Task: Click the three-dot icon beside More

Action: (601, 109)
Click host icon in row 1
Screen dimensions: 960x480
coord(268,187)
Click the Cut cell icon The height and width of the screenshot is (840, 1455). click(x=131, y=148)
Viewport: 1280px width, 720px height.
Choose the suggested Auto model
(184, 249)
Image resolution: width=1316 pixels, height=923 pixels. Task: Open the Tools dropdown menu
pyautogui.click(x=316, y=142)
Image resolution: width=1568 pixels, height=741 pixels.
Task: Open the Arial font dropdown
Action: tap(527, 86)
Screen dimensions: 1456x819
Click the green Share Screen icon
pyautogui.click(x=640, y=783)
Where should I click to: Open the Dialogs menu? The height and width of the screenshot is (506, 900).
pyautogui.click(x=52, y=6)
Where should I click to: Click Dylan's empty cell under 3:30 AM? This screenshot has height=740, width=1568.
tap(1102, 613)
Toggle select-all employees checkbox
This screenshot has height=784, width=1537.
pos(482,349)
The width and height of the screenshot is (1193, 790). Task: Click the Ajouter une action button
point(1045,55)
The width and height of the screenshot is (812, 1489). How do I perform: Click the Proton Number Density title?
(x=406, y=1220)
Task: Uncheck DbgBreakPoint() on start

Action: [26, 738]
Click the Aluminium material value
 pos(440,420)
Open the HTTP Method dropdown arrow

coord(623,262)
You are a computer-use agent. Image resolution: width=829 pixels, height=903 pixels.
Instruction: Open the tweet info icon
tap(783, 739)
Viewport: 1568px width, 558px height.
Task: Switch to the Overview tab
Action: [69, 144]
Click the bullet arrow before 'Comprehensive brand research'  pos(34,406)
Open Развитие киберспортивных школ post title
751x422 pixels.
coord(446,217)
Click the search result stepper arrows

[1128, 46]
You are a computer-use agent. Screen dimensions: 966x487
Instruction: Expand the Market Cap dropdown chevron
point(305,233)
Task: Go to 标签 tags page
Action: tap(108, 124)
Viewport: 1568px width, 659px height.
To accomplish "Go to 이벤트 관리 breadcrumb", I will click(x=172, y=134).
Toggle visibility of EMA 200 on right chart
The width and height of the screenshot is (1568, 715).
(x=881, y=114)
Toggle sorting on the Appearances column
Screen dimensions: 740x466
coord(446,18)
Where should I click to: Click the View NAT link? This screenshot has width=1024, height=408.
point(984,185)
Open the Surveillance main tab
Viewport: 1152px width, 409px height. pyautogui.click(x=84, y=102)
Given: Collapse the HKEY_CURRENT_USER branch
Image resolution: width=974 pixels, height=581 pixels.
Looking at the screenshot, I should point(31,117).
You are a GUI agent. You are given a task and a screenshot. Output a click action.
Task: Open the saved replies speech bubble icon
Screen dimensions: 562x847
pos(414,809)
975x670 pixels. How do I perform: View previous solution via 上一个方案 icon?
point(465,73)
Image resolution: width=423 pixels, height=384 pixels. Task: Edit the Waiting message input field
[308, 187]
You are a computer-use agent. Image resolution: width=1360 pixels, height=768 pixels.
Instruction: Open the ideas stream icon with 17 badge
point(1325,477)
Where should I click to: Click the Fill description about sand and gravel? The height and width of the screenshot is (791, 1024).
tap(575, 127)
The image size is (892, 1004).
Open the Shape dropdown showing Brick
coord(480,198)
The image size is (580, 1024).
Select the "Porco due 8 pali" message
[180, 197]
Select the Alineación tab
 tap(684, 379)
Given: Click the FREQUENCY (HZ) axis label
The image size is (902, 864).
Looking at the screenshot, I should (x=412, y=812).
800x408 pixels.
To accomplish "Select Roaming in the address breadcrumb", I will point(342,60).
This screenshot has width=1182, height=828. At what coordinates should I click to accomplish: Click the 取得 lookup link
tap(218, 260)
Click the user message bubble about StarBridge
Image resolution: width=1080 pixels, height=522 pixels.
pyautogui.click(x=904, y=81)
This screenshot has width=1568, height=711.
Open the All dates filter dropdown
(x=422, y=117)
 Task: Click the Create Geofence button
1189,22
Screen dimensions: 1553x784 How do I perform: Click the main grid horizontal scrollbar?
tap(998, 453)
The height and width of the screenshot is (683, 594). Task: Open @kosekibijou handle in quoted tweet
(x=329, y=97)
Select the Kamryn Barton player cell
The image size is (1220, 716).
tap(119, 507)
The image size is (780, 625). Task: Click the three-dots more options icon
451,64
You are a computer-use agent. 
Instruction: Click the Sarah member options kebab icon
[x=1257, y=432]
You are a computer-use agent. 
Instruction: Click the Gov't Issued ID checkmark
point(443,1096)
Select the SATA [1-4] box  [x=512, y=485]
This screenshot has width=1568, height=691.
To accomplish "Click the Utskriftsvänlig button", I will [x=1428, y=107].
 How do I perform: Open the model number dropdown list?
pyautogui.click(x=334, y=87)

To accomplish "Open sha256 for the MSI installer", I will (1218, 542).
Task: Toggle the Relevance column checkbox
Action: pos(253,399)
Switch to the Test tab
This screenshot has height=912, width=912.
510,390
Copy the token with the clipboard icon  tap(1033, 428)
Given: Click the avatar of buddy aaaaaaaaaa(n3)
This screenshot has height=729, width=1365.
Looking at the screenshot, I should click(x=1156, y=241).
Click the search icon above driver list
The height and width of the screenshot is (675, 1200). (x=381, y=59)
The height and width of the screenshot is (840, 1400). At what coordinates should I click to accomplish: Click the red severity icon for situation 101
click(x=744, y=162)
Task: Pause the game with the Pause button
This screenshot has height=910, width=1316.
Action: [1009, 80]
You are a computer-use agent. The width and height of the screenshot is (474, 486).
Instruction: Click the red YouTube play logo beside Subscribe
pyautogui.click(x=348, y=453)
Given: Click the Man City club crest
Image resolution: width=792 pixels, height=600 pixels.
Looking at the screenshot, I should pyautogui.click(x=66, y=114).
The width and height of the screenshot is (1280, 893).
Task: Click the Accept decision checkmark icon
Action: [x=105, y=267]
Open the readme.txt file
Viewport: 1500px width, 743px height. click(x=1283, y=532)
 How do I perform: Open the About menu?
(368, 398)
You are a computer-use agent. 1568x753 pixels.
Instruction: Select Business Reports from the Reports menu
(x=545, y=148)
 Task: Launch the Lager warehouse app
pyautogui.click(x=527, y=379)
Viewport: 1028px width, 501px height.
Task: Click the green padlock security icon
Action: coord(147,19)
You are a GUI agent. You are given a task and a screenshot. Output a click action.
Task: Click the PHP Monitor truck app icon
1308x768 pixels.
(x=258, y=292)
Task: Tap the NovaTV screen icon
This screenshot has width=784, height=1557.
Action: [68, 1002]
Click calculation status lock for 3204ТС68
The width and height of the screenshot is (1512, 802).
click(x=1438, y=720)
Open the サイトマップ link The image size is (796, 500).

** What is needed **
Set down every line of the listing above again, exactly as given.

** Answer section **
Task: Click the three-dot icon beside More

Action: (601, 109)
Click host icon in row 1
Screen dimensions: 960x480
coord(268,187)
Click the Cut cell icon The height and width of the screenshot is (840, 1455). click(x=131, y=148)
Viewport: 1280px width, 720px height.
Choose the suggested Auto model
(184, 249)
Image resolution: width=1316 pixels, height=923 pixels. Task: Open the Tools dropdown menu
pyautogui.click(x=316, y=142)
Image resolution: width=1568 pixels, height=741 pixels.
Task: Open the Arial font dropdown
Action: tap(527, 86)
Screen dimensions: 1456x819
Click the green Share Screen icon
pyautogui.click(x=640, y=783)
Where should I click to: Open the Dialogs menu? The height and width of the screenshot is (506, 900).
pyautogui.click(x=52, y=6)
Where should I click to: Click Dylan's empty cell under 3:30 AM? This screenshot has height=740, width=1568.
tap(1102, 613)
Toggle select-all employees checkbox
This screenshot has height=784, width=1537.
pos(482,349)
The width and height of the screenshot is (1193, 790). Task: Click the Ajouter une action button
point(1045,55)
The width and height of the screenshot is (812, 1489). How do I perform: Click the Proton Number Density title?
(x=406, y=1220)
Task: Uncheck DbgBreakPoint() on start

Action: [26, 738]
Click the Aluminium material value
 pos(440,420)
Open the HTTP Method dropdown arrow

coord(623,262)
You are a computer-use agent. Image resolution: width=829 pixels, height=903 pixels.
Instruction: Open the tweet info icon
tap(783, 739)
Viewport: 1568px width, 558px height.
Task: Switch to the Overview tab
Action: [69, 144]
Click the bullet arrow before 'Comprehensive brand research'  pos(34,406)
Open Развитие киберспортивных школ post title
751x422 pixels.
coord(446,217)
Click the search result stepper arrows

[1128, 46]
You are a computer-use agent. Screen dimensions: 966x487
Instruction: Expand the Market Cap dropdown chevron
point(305,233)
Task: Go to 标签 tags page
Action: tap(108, 124)
Viewport: 1568px width, 659px height.
To accomplish "Go to 이벤트 관리 breadcrumb", I will click(x=172, y=134).
Toggle visibility of EMA 200 on right chart
The width and height of the screenshot is (1568, 715).
(x=881, y=114)
Toggle sorting on the Appearances column
Screen dimensions: 740x466
coord(446,18)
Where should I click to: Click the View NAT link? This screenshot has width=1024, height=408.
point(984,185)
Open the Surveillance main tab
Viewport: 1152px width, 409px height. pyautogui.click(x=84, y=102)
Given: Collapse the HKEY_CURRENT_USER branch
Image resolution: width=974 pixels, height=581 pixels.
Looking at the screenshot, I should point(31,117).
You are a GUI agent. You are given a task and a screenshot. Output a click action.
Task: Open the saved replies speech bubble icon
Screen dimensions: 562x847
pos(414,809)
975x670 pixels. How do I perform: View previous solution via 上一个方案 icon?
point(465,73)
Image resolution: width=423 pixels, height=384 pixels. Task: Edit the Waiting message input field
[308, 187]
You are a computer-use agent. Image resolution: width=1360 pixels, height=768 pixels.
Instruction: Open the ideas stream icon with 17 badge
point(1325,477)
Where should I click to: Click the Fill description about sand and gravel? The height and width of the screenshot is (791, 1024).
tap(575, 127)
The image size is (892, 1004).
Open the Shape dropdown showing Brick
coord(480,198)
The image size is (580, 1024).
Select the "Porco due 8 pali" message
[180, 197]
Select the Alineación tab
 tap(684, 379)
Given: Click the FREQUENCY (HZ) axis label
The image size is (902, 864).
Looking at the screenshot, I should (x=412, y=812).
800x408 pixels.
To accomplish "Select Roaming in the address breadcrumb", I will point(342,60).
This screenshot has width=1182, height=828. At what coordinates should I click to accomplish: Click the 取得 lookup link
tap(218, 260)
Click the user message bubble about StarBridge
Image resolution: width=1080 pixels, height=522 pixels.
pyautogui.click(x=904, y=81)
This screenshot has width=1568, height=711.
Open the All dates filter dropdown
(x=422, y=117)
 Task: Click the Create Geofence button
1189,22
Screen dimensions: 1553x784 How do I perform: Click the main grid horizontal scrollbar?
tap(998, 453)
The height and width of the screenshot is (683, 594). Task: Open @kosekibijou handle in quoted tweet
(x=329, y=97)
Select the Kamryn Barton player cell
The image size is (1220, 716).
tap(119, 507)
The image size is (780, 625). Task: Click the three-dots more options icon
451,64
You are a computer-use agent. 
Instruction: Click the Sarah member options kebab icon
[x=1257, y=432]
You are a computer-use agent. 
Instruction: Click the Gov't Issued ID checkmark
point(443,1096)
Select the SATA [1-4] box  [x=512, y=485]
This screenshot has width=1568, height=691.
To accomplish "Click the Utskriftsvänlig button", I will [x=1428, y=107].
 How do I perform: Open the model number dropdown list?
pyautogui.click(x=334, y=87)

To accomplish "Open sha256 for the MSI installer", I will (1218, 542).
Task: Toggle the Relevance column checkbox
Action: pos(253,399)
Switch to the Test tab
This screenshot has height=912, width=912.
510,390
Copy the token with the clipboard icon  tap(1033, 428)
Given: Click the avatar of buddy aaaaaaaaaa(n3)
This screenshot has height=729, width=1365.
Looking at the screenshot, I should click(x=1156, y=241).
Click the search icon above driver list
The height and width of the screenshot is (675, 1200). (x=381, y=59)
The height and width of the screenshot is (840, 1400). At what coordinates should I click to accomplish: Click the red severity icon for situation 101
click(x=744, y=162)
Task: Pause the game with the Pause button
This screenshot has height=910, width=1316.
Action: [1009, 80]
You are a computer-use agent. The width and height of the screenshot is (474, 486).
Instruction: Click the red YouTube play logo beside Subscribe
pyautogui.click(x=348, y=453)
Given: Click the Man City club crest
Image resolution: width=792 pixels, height=600 pixels.
Looking at the screenshot, I should pyautogui.click(x=66, y=114).
The width and height of the screenshot is (1280, 893).
Task: Click the Accept decision checkmark icon
Action: [x=105, y=267]
Open the readme.txt file
Viewport: 1500px width, 743px height. click(x=1283, y=532)
 How do I perform: Open the About menu?
(368, 398)
You are a computer-use agent. 1568x753 pixels.
Instruction: Select Business Reports from the Reports menu
(x=545, y=148)
 Task: Launch the Lager warehouse app
pyautogui.click(x=527, y=379)
Viewport: 1028px width, 501px height.
Task: Click the green padlock security icon
Action: coord(147,19)
You are a GUI agent. You are given a task and a screenshot. Output a click action.
Task: Click the PHP Monitor truck app icon
1308x768 pixels.
(x=258, y=292)
Task: Tap the NovaTV screen icon
This screenshot has width=784, height=1557.
Action: [68, 1002]
Click calculation status lock for 3204ТС68
The width and height of the screenshot is (1512, 802).
click(x=1438, y=720)
Open the サイトマップ link The image size is (796, 500).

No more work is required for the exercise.